Last week began with a flurry of breaking news from media reporters on Viacom18’s decision to create a new position of Group COO and give that charge to Colors’ CEO Rajesh Kamat. This still doesn’t mean that any of the Viacom18 channels’ heads would already be reporting to Kamat, but all functions of the Group, such as finance, distribution and so on, now fall in Kamat’s lap. And this is over and above the work that is happening on Colors with its international and India plans.

Many say that this was expected (I would say it was very well deserved as well) – after all, Kamat didn’t just give the partners Viacom and Network18 a success that would be written about for some time to come, but a cash cow that all are pinning future hopes on. The conversation in most offices was that Kamat is the ‘opening flavour of the year’, and all the best to Kamat in taking that forward. With the kind of work that he has done last year, the expectations are on a new high this year. But what intrigued me about all of these conversations was that they just couldn’t end without mentioning Uday Shankar – not necessarily mentioning STAR, but Uday Shankar in particular.

Not that the two can be compared – in a changing media scenario, Rajesh Kamat became the new face of Indian broadcasting, but until a week back that only meant Colors... Uday Shankar, fortunately or unfortunately, has had the load of the Network, and more recently, of all of News Corps’ interests in India.

Most media and agency honchos do solemnly believe that Uday Shankar should brace himself for facing another tough year. But that is soon followed up with a discussion on how Shankar has done a great job in handling the pressures of being STAR. For starters, more and more, at least amongst the senior business professionals, take cognizance of the fact that Shankar has diversified STAR for its regional businesses and other business interests, including movie and distribution, to be well placed.

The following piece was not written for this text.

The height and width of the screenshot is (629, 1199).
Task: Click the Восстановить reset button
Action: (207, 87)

STAR India did its share of restructuring last year and a host of senior hands left the company – Ajay Vidyasagar, JC Giri, Viren Popli, Nanette D’Sa, Yash Khanna, and later in the year Ravi Menon and Anupama Mandloi, to name a few, and they all left with another task at hand – whether it was another job or just taking a sabbatical to write a book. The bottom line here, however, is that, STAR India did not have to cut jobs, and at the same time some very senior appointments like Sanjay Gupta were made. The marketing team, led by Anupam Vasudev, also saw three new senior hands coming in.

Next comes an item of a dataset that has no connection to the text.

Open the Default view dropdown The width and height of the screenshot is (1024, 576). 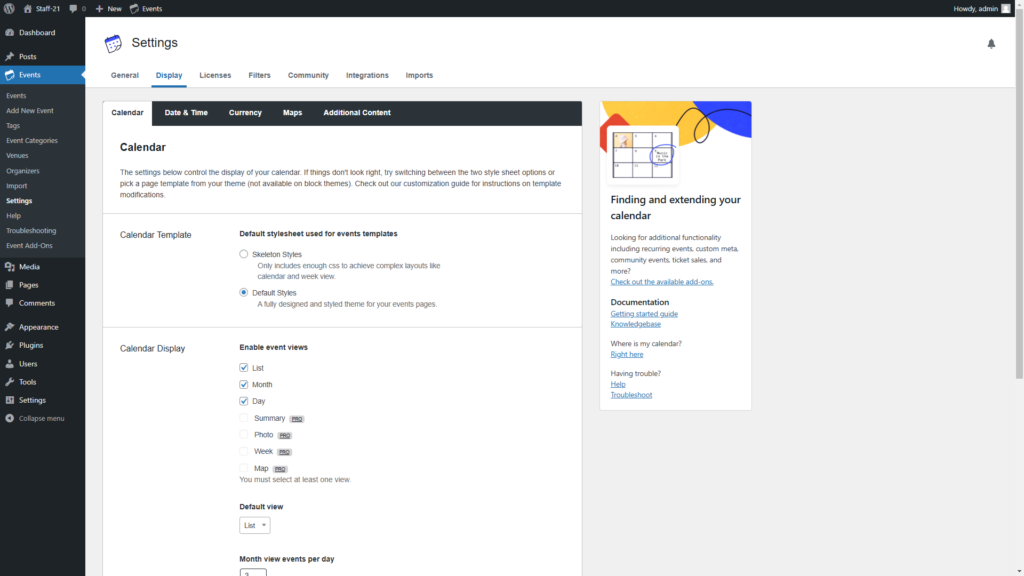coord(255,525)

The year saw focus on Star Plus, where instead of continuing with a Creative or Programming Head of the channel, Shankar has experimented with a format of a programming team that works on Star Plus. The English businesses were unified under Keertan Adyanthaya and both Star World and Star Movies are seeing some action. Nikhil Mirchandani was given the charge of Star One. Not to mention the regional channels, of which Star Jalsha is already being written about for making a mark in that market. Of course, it still remains to be seen how Shankar’s experiments deliver and what comes of these moves – for all what we know, the next set of analysis may even see one of these to be Shankar’s worst mistake, but the one thing about this leader is that he is always thinking on what next, and thinking that much ahead of what anyone would be expecting.

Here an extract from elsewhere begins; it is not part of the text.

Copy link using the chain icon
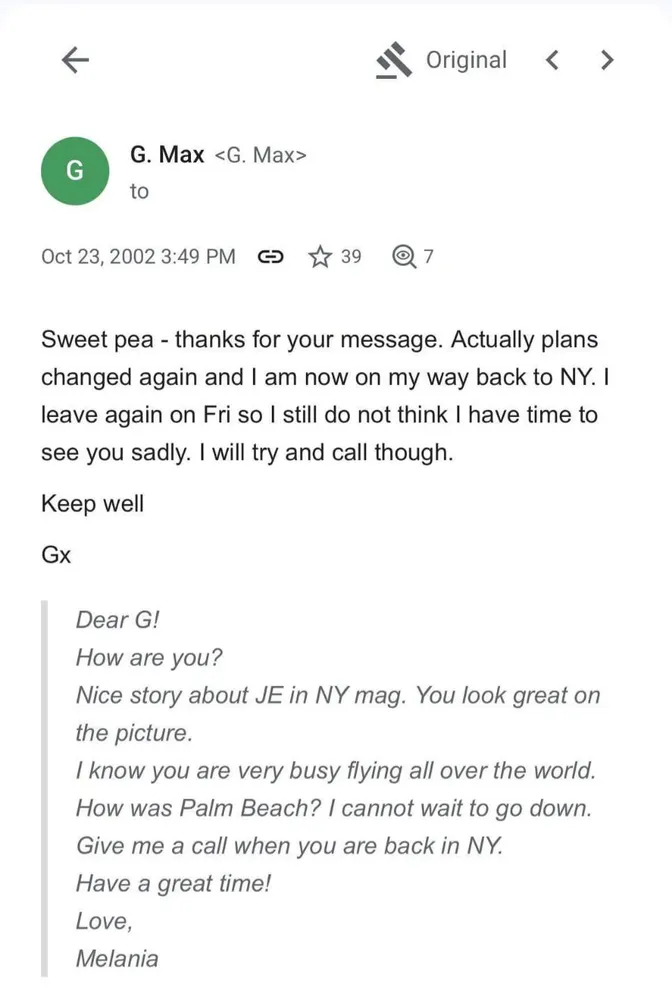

Perhaps many believe in Shankar because his challenge when he took on the role of STAR India was far graver than the challenge that setting up a new business. Shankar needed to clean up a system that was filled with chaos. In that year, when the top honchos and several others were leaving the company, many called STAR a sinking ship, and it was Shankar who took on charge and sailed it to calmer waters. Amongst those who have seen many years of this industry, this is not a feat one would like to forget about a leader. True, Shankar is faced with another challenge again, but his worries don’t end with Star Plus, and I am guessing it is the realisation of this that has led many to wonder what one would see from Uday Shankar and STAR India this year.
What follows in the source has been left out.